Problem statement:
Within the records that follow, restate exactly the lines from the line with "Task: Click the ファイル管理 folder icon" down to the line with "The width and height of the screenshot is (586, 364).", including both. Omit the pictures.

Provided data:
------------------------------

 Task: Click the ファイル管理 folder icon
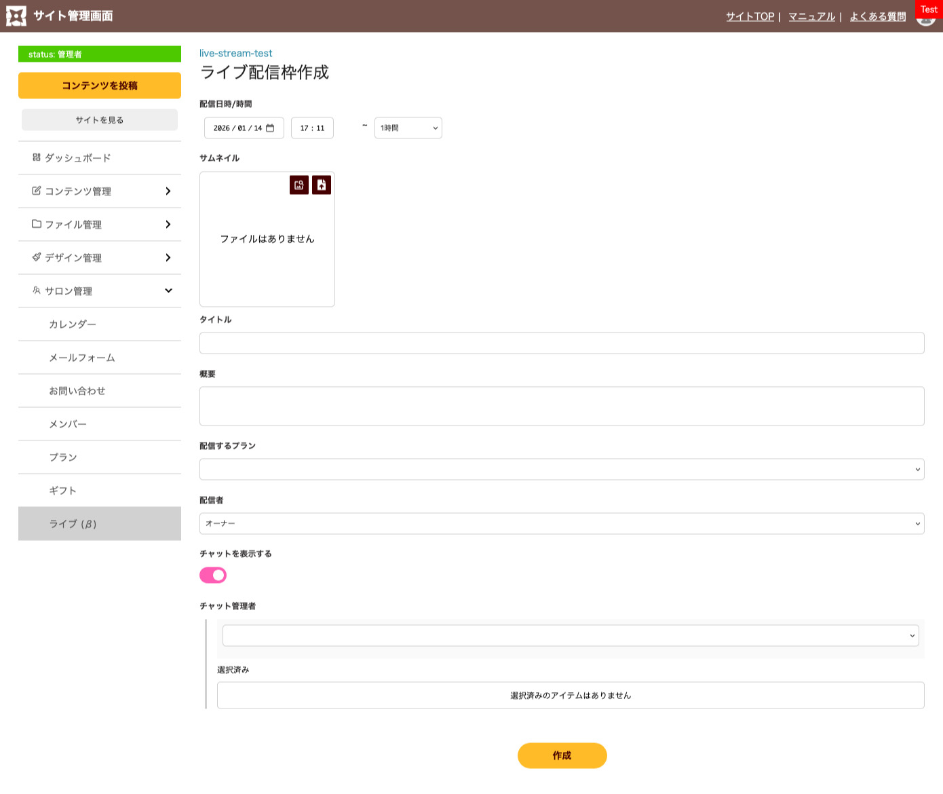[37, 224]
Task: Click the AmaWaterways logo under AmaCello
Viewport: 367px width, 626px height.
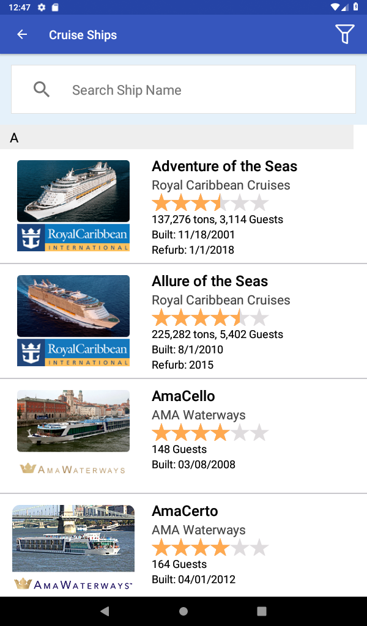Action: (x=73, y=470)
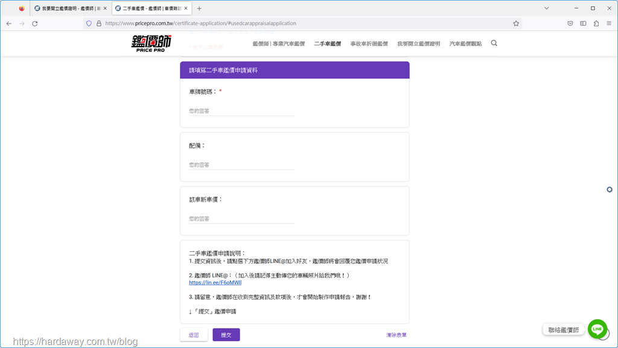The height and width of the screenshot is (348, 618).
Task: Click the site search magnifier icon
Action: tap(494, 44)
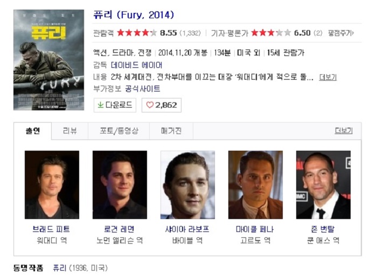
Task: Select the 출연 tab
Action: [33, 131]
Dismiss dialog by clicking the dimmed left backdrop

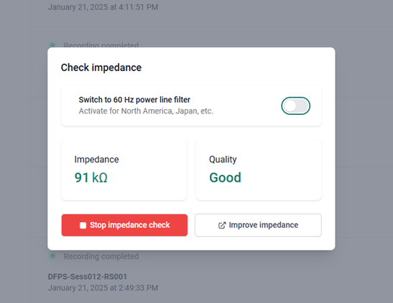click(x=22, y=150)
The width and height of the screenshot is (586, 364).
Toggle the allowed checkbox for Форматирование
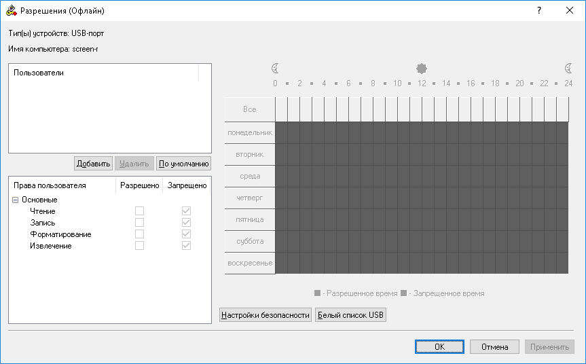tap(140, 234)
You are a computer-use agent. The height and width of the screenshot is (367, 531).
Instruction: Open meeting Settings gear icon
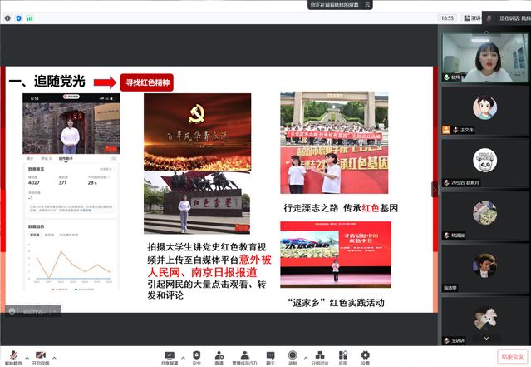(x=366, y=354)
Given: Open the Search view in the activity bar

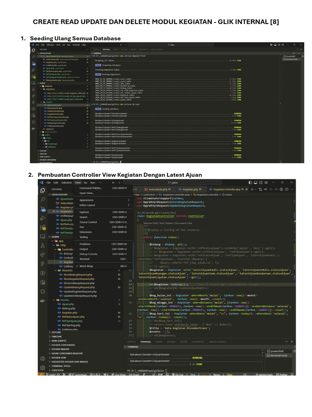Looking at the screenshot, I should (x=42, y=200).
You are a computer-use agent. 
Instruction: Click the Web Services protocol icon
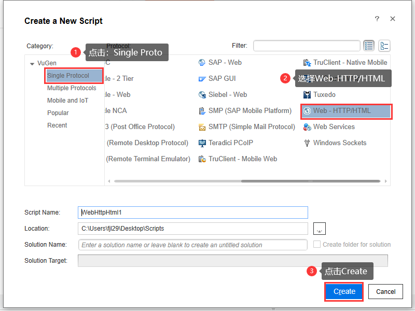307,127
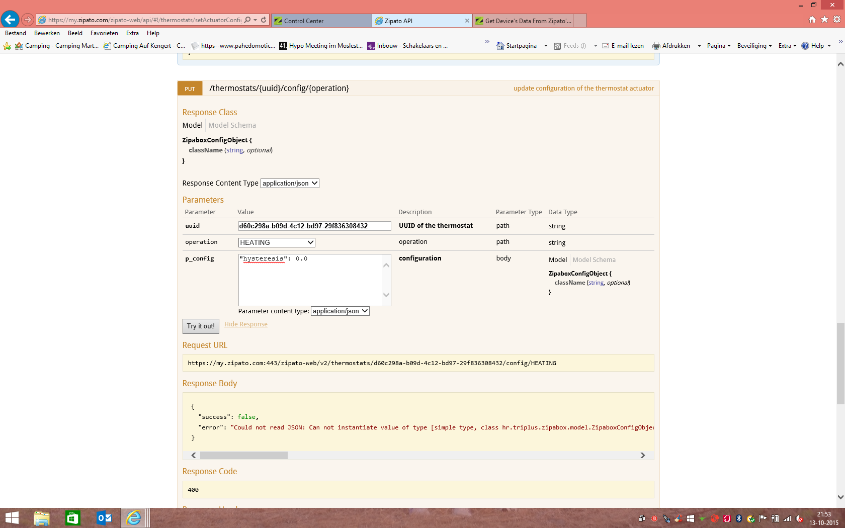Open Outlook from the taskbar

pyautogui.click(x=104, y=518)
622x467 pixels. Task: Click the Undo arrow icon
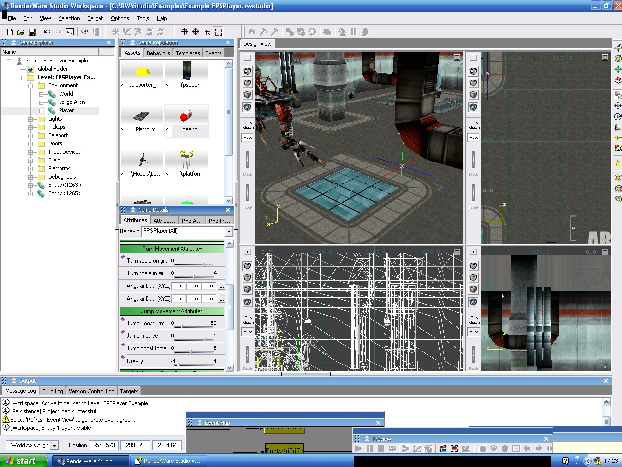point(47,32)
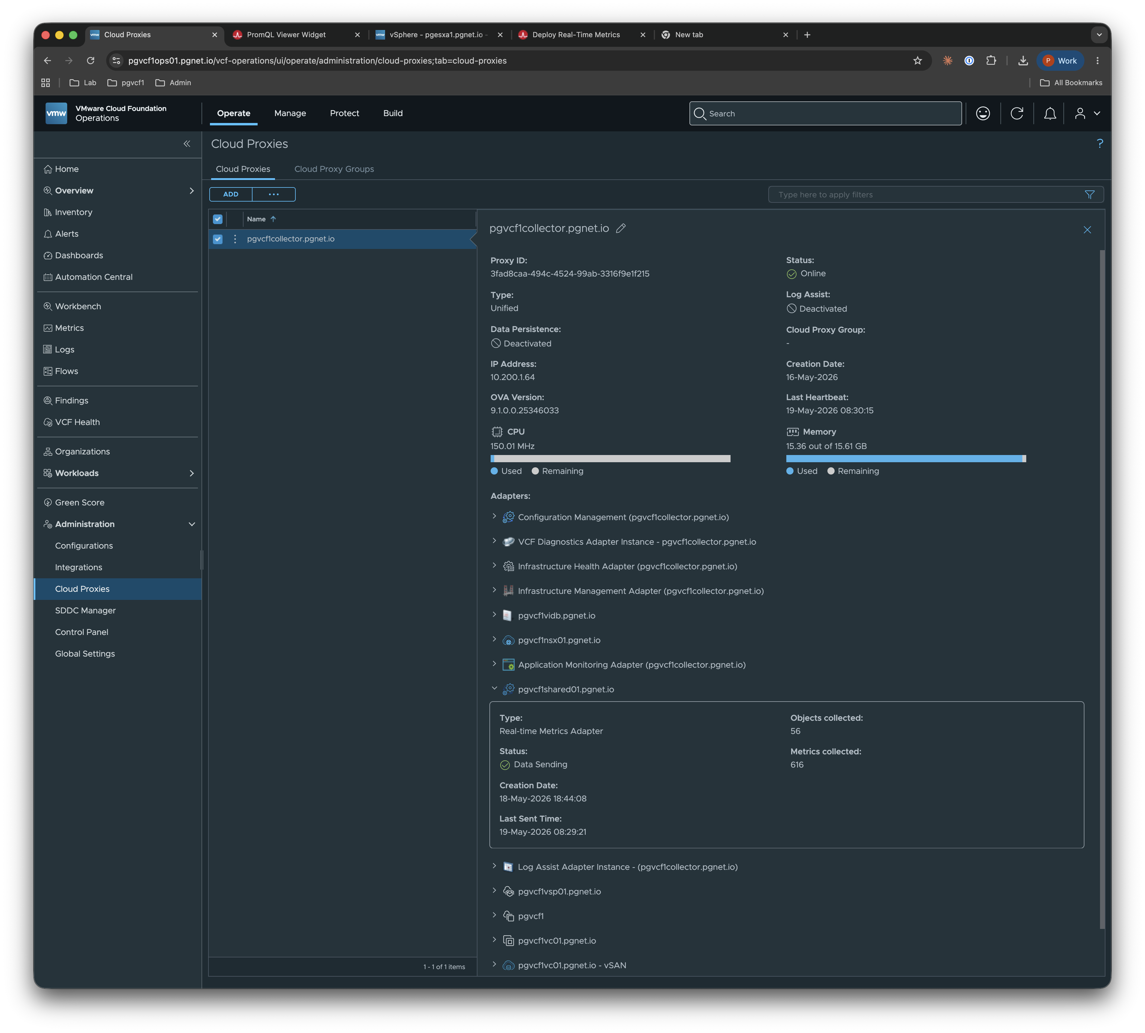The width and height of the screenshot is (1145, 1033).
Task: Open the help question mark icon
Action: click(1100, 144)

------------------------------

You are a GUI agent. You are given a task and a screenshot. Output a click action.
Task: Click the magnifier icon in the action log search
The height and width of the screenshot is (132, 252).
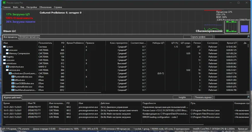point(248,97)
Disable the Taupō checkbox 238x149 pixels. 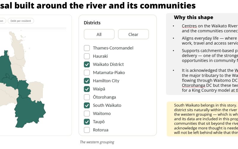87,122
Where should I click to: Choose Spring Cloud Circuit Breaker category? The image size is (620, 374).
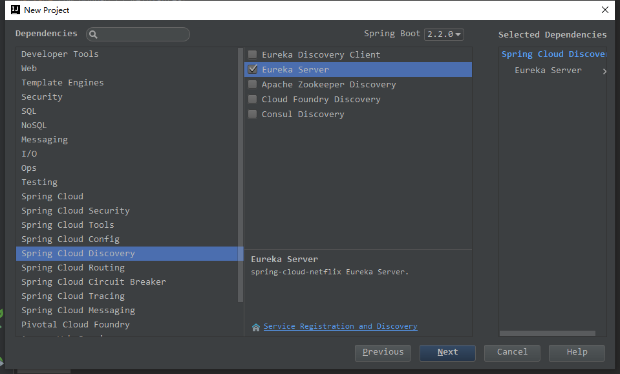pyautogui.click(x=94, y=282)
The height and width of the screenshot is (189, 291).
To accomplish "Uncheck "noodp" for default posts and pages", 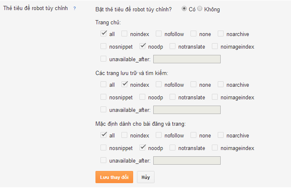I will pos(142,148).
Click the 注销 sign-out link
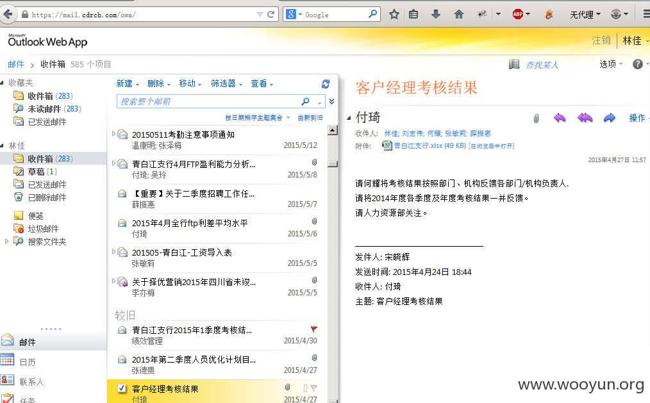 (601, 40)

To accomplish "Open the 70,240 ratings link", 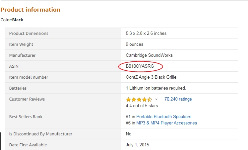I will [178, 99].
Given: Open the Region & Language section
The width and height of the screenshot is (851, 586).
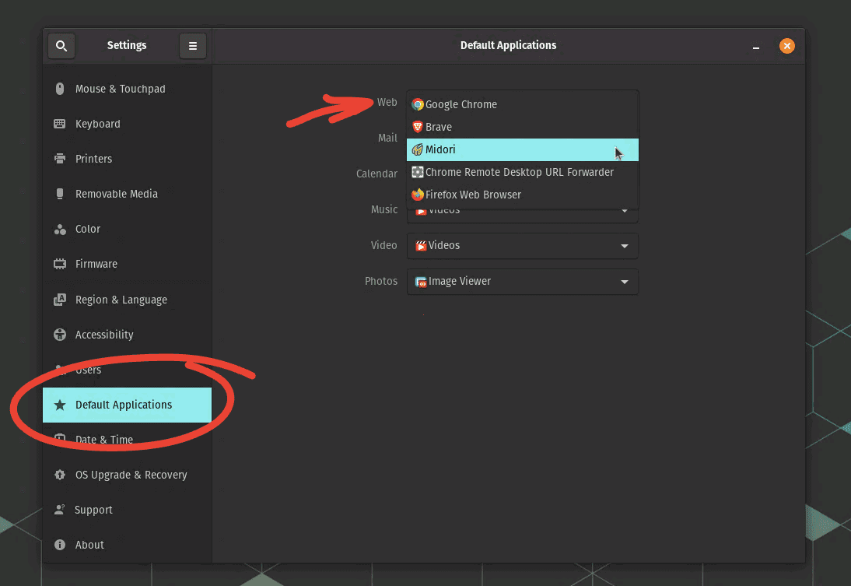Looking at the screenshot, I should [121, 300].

------------------------------

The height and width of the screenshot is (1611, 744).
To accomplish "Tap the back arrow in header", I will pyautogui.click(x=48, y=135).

------------------------------

Written answer:
 Task: Click the ファイル管理 folder icon
[37, 224]
Task: Click the AmaWaterways logo under AmaCello
Viewport: 367px width, 626px height.
Action: (x=73, y=470)
The height and width of the screenshot is (348, 618).
Task: Click the site search magnifier icon
Action: tap(494, 44)
Task: Select the 출연 tab
Action: [33, 131]
Dismiss dialog by clicking the dimmed left backdrop

click(x=22, y=150)
The width and height of the screenshot is (586, 364).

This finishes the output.